The rupee fell the most in seven weeks, and government bond yields surged, as investors fretted that expensive oil may led to a fiscal slippage, increase inflationary pressures and lower the chances of the Reserve Bank of India (RBI) cutting interest rates in its December monetary policy review. Bond prices and yields move in opposite directions.
The Sensex closed down 360.43 points, or 1.07%, to 33,370.76. The National Stock Exchange’s Nifty too closed 101.65 points, or 0.97%, down at 10,350.15. Markets across the globe were strong with Japan’s Nikkei Index jumping to a 26 year-high.
Rising crude prices are one of the main reasons for the market correction, said Arun Thukral, managing director and chief executive officer, Axis Securities Ltd.

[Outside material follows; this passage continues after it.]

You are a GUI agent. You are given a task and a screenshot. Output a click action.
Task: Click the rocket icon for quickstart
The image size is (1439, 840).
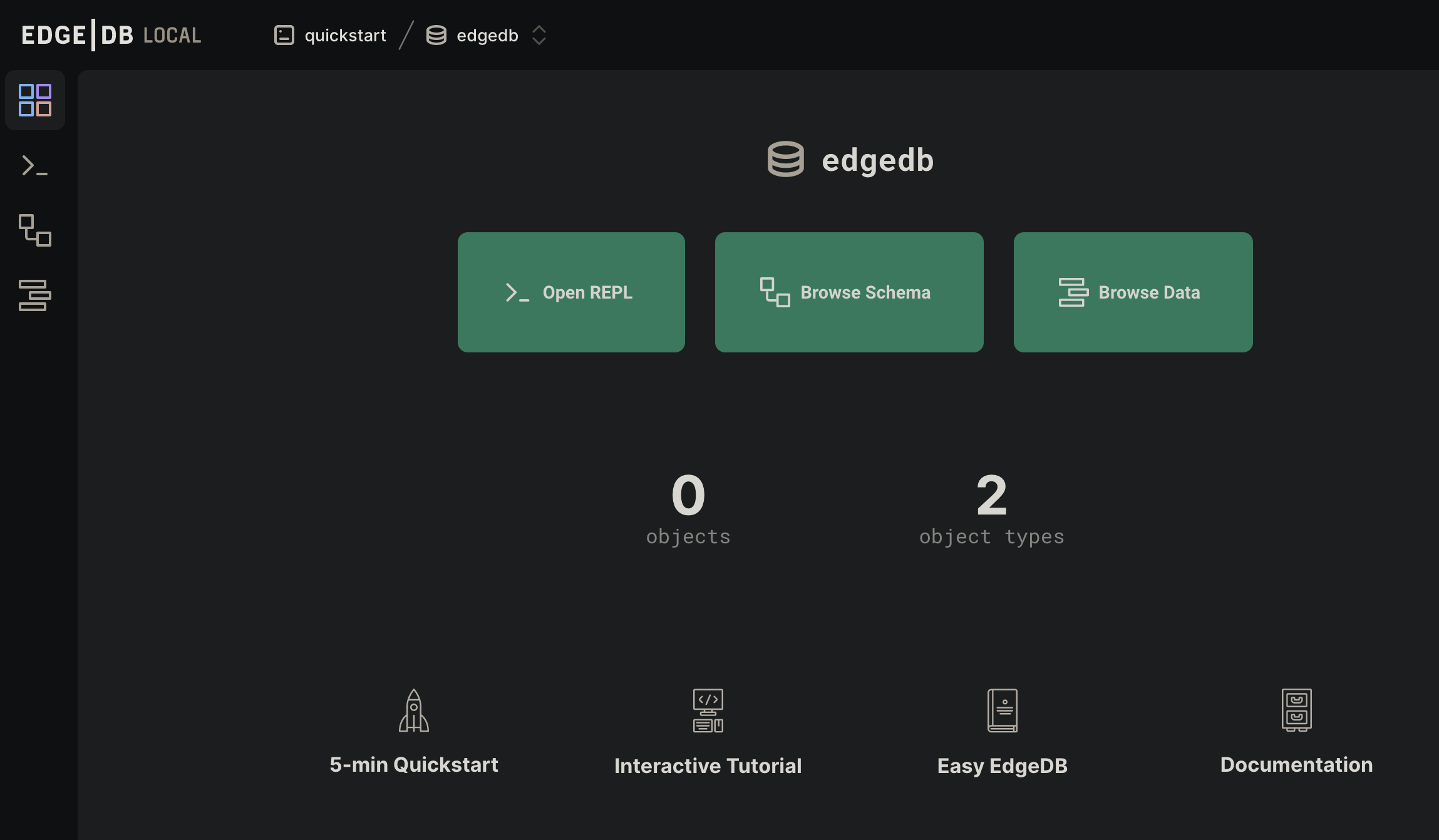tap(413, 710)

Brent crude touched a 28-month high of $ 64.10 per barrel on an anti-corruption purge by Saudi Arabia’s crown prince. Shares of few oil marketing companies (OMCs) and aviation firms reacted negatively.
“The markets cracked largely due to rising crude oil prices, disappointing September earnings from a few companies and weakness in pharma stocks. Rupee has also started to weaken which may have impacted markets. The markets were in overbought zone and (investors) were looking for a reason to sell off,” said Deepak Jasani, head of retail research at HDFC Securities Ltd.
Though the government’s push on infrastructure and recapitalization plans saw a positive response from foreign institutional investors (FIIs), who resumed buying in Indian markets last month, a higher crude oil price leading to weak macros may hurt sentiment, analysts said.
In this year so far, FIIs have bought Indian shares worth $6,385.07 million. They have bought $583.03 million of Indian equities in November. Domestic institutional investors (DIIs), meanwhile, have sold Indian equities worth Rs1,354.86 crore this month after buying Rs72,093.85 crore in 2017. Lower earnings estimate amid higher valuations are other near-term overhangs for the markets.
Bloomberg data shows that Sensex firms’ consensus earnings per share (EPS) forecast for the current financial year has been cut by 10.96% since April and by 4.2% for the next year.
Due to the increase in oil prices, the yield on the benchmark 10-year bond surged to a fresh six-month high, while the rupee dropped most in nearly seven weeks. The 10-year bond yield closed at 6.927%, a level last seen on 11 May, compared to its previous close of 6.858%.
The domestic currency weakened past the 65-mark against the US dollar. The rupee fell 0.55%, its steepest fall since 21 September, to close at 65.03 a dollar.
“India needs to keep a cautious eye on the surge in global crude prices as every $1 per barrel rise in crude prices leads to its import bill rising by $1.33 billion. Also, a rising import bill can put downward pressure on the rupee. India’s import bill rises by $1.03 billion for every one rupee weakening vis-a-vis US dollar,” said Ajay Bodke, chief executive officer & chief portfolio manager, portfolio management services at Prabhudas Lilladher. “In a fiscally constrained environment, a weakening rupee can also lead to higher fiscal deficit if the government decides not to allow oil marketing companies to hike petrol and diesel prices for consumers and decides to absorb the increased fuel import bill,” Bodke added
The fall in rupee, however, led to a rally in technology stocks as the BSE IT index bucked the trend rising 2% today.
A cheaper rupee translates into better export earnings. The index was at a 15-month high on valuation comfort, said analysts.
“Valuations of the IT sector are comfortable given that most of the companies generate significantly high free cash flows. This provides a downside support. For a sustainable improvement from hereon, the trajectory of revenue growth will have to start showing improvement,” said Shibani Kurian, senior vice-president and head of equity research at Kotak Asset Management Co. Ltd.
The BSE Healthcare index closed 3.5% lower, dragged down by Lupin Ltd (down 16.84%) after it received a warning letter from the US Food and Drug Administration (USFDA) pertaining to two manufacturing facilities located in Goa and Indore.